Двусоставная формула религиозной санкции науки — «прославлять творца природы и способствовать благосостоянию человека» — стала и формой социаль-

ной санкции института науки. Действующая Хартия Королевского общества (скреплена большой государственной печатью 22 апреля 1663 года) предписывает членам общества вести исследования, «направленные на дальнейшее продвижение подтверждаемых авторитетом эксперимента наук о естественных вещах и о полезных искусствах во славу бога-творца и ради преуспеяния человеческого рода» (Merton, 1973: 235).

Пытаясь ответить на вопрос о мере искренности ученых, обращающихся за признанием к религии, Мертон выделяет в нем два существенно различающихся аспекта. Во-первых, это вопрос об опосредовании нового социального института уже существующими, который решается производно от силы и статуса опосредующих институтов, а не от состава и целей деятельности по нормам этих институтов. «Частное обращение ученых семнадцатого столетия за религиозной санкцией свидетельствует, прежде всего, о том, что религия была достаточно мощной социальной силой, чтобы взывать к ней о помощи некой деятельности, которая была для того времени внутренне много менее приемлемой, взывать к ней о помощи и поддержке. Это обстоятельство фиксирует внимание исследователя на той специфической и эффективной религиозной ориентации, которая могла бы инвестировать научную деятельность всеми видами ценностей и таким образом обеспечивала бы направление интересов верующих в каналы науки» (Merton, 1973: 237, 238). В этом смысле дело не в религии как таковой, а в ценностной совместимости опосредуемого нового и опосредующего наличного институтов. Во-вторых, речь может идти и о мере искренности как таковой, где приходится уже учитывать привходящие обстоятельства, в частности, и эволюцию восприятия науки самими учеными. «Усилия Спрата, Уилкинса, Бойля, Рея оправдаться в своем интересе к науке не представляют собой простого оппортунистического подобострастия, и являются скорее честной и серьезной попыткой оправдать пути науки перед Богом. Реформация переложила груз индивидуального спасения с церкви на индивида, и как раз это “всеохватывающее и напряженное чувство ответственности за собственную душу” частью объясняет как острое стремление к религиозному оправданию, так и упорную приверженность к собственному призванию. Если бы наука не была столь очевидно “законным” и желательным призванием, ей не удалось бы привлечь внимание тех, кто постоянно чувствовал над собой “глаз Великого Надсмотрщика”. Апологии науки порождались именно этой интенсивностью чувства» (Merton, 1973: 238).
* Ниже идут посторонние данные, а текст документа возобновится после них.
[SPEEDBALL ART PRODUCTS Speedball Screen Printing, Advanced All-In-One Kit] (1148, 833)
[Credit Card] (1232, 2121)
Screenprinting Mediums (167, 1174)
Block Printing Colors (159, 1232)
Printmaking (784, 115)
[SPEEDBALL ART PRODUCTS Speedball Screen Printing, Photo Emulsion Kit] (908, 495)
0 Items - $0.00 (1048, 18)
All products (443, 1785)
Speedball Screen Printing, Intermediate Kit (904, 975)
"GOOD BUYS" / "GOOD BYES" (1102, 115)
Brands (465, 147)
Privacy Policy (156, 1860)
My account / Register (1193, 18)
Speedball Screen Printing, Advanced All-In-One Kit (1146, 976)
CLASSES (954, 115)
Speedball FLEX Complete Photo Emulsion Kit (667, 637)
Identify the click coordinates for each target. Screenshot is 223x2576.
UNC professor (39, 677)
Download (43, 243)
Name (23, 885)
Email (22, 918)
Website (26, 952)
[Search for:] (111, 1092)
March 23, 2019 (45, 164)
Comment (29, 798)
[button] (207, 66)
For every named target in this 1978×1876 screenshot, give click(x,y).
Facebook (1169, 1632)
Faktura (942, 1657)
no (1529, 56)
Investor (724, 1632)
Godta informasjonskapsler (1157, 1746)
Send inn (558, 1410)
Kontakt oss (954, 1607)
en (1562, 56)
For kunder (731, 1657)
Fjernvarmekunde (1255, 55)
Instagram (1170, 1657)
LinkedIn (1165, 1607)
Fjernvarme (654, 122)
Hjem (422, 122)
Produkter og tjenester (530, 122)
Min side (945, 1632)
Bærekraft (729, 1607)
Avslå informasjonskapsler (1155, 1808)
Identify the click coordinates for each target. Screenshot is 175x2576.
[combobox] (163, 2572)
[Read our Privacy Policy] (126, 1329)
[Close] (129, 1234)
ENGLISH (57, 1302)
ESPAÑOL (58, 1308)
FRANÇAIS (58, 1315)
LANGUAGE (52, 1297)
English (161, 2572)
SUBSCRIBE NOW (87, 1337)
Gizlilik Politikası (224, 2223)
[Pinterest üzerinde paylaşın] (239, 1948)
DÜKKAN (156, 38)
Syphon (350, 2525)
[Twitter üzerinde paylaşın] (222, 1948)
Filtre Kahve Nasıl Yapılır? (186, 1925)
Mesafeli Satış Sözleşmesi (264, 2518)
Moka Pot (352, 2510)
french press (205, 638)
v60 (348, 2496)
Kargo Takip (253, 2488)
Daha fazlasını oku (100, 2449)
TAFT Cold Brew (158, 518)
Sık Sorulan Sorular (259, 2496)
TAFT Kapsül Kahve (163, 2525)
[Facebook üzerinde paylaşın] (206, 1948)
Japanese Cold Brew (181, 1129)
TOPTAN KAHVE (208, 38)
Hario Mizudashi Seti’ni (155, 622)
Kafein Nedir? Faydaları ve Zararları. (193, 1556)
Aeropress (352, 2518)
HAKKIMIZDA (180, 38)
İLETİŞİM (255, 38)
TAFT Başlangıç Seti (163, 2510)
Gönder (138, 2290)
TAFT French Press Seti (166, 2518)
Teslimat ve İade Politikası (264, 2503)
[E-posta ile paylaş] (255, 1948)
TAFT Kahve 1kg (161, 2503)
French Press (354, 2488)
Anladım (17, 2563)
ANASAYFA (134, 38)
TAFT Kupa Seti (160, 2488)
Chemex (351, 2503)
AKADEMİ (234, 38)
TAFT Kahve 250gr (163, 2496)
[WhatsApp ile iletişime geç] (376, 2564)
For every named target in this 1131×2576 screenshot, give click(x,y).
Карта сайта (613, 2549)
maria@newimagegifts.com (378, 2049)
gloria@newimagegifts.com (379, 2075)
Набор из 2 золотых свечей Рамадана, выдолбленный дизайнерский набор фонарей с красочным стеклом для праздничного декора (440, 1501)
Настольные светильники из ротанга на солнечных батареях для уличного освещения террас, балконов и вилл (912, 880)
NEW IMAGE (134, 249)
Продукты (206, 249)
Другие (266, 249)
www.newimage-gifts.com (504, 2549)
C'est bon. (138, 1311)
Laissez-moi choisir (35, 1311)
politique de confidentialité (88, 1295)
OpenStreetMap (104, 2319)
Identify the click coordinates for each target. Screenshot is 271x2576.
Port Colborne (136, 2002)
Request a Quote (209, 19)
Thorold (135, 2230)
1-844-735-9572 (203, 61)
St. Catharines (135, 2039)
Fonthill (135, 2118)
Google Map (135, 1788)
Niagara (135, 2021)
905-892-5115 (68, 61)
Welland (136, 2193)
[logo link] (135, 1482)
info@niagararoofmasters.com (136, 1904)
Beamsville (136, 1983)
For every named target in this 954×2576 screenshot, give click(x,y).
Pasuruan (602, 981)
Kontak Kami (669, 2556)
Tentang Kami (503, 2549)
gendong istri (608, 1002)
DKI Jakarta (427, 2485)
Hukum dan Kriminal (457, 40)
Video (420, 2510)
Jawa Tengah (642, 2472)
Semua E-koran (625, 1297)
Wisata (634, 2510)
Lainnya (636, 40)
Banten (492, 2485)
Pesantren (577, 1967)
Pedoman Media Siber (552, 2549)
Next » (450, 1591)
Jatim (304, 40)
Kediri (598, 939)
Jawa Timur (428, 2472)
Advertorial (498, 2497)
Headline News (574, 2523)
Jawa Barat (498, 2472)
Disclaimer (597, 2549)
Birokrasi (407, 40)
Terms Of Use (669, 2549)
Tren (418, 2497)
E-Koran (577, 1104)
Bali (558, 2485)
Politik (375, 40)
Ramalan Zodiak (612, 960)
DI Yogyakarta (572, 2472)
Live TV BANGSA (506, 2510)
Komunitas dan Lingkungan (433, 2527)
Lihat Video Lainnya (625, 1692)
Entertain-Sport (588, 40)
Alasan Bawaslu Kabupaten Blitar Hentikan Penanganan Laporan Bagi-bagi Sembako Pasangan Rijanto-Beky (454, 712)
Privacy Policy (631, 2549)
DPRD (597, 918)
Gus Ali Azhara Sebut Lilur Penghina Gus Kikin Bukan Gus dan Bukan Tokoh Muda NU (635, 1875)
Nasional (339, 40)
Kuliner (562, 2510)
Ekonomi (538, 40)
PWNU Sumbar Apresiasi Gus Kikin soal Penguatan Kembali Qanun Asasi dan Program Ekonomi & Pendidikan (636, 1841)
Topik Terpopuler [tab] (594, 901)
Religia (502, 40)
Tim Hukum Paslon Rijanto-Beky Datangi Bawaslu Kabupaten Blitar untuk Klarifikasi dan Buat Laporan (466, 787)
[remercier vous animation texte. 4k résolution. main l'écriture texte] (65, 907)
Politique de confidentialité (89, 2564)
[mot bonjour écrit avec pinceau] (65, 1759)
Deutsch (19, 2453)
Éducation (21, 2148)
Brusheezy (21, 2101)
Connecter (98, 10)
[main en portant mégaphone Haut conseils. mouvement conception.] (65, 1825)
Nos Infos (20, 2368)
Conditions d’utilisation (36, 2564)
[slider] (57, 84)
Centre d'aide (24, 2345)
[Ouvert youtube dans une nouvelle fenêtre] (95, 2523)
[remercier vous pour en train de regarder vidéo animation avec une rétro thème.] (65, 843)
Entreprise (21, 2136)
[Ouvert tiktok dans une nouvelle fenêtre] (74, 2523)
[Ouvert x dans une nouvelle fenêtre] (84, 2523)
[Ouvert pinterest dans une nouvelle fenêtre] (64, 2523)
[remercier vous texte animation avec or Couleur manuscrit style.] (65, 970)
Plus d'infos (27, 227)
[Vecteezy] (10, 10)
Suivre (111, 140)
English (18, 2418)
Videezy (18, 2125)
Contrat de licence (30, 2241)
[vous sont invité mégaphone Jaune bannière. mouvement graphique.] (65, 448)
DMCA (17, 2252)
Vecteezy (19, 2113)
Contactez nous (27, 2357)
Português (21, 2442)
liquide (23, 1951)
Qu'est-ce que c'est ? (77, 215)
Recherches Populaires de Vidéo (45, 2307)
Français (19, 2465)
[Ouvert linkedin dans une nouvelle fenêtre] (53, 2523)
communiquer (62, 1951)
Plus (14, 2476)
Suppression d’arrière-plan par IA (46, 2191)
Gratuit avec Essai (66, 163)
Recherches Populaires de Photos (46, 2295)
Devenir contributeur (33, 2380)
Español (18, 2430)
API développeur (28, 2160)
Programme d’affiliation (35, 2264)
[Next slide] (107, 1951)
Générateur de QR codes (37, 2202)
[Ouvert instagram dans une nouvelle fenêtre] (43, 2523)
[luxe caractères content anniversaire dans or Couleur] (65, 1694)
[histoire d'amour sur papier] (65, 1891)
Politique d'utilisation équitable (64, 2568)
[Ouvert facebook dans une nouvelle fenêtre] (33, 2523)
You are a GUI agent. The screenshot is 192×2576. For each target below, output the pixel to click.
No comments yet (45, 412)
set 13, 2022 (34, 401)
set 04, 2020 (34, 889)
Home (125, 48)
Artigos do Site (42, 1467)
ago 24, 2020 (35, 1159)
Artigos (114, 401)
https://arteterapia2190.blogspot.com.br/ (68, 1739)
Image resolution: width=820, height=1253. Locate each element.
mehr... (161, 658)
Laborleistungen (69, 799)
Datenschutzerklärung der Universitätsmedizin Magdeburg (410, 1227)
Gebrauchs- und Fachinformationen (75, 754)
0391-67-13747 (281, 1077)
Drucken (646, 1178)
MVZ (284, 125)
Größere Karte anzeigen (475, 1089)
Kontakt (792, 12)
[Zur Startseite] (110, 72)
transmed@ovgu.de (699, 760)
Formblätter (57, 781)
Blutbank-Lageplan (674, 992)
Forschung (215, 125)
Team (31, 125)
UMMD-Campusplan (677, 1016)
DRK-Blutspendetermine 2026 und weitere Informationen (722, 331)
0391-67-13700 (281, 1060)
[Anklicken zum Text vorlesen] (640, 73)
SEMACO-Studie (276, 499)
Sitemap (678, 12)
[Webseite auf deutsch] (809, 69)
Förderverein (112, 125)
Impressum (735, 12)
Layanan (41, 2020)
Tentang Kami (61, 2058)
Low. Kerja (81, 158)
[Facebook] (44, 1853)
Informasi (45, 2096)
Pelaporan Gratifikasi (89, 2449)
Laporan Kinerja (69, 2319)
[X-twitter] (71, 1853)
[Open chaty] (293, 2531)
В плане ценностной совместимости Мертон анализирует рационализм и эмпиризм как общие для пуритан и ученых ценностные основания. «Преувеличение способностей разума в этике пуритан, основанное частично на концепции рациональности как инструмента обуздания чувств, неизбежно вело к благожелательному восприятию тех видов деятельности, которые требуют постоянного приложения строгой логики. Но, с другой стороны, в отличие от средневекового рационализма, разум рассматривается как средство и нечто вспомогательное по отношению к эмпиризму. Спрат поспешно указывает на исключительную адекватность науки в этом отношении (“Кого следует считать наиболее плотски мыслящим? Энтузиаста, который загрязняет религию своими собственными страстями? Или экспериментатора, который использует разум не для того, чтобы подчинить его своим собственным желаниям, а для того, чтобы подавить их?”). Видимо, как раз в этом пункте пуританизм и научный темперамент находятся в наиболее полном согласии, поскольку

именно эта комбинация рационализма и эмпиризма, на которой так настаивают в пуританской этике, образует суть духа современной науки» (Merton, 1973: 238).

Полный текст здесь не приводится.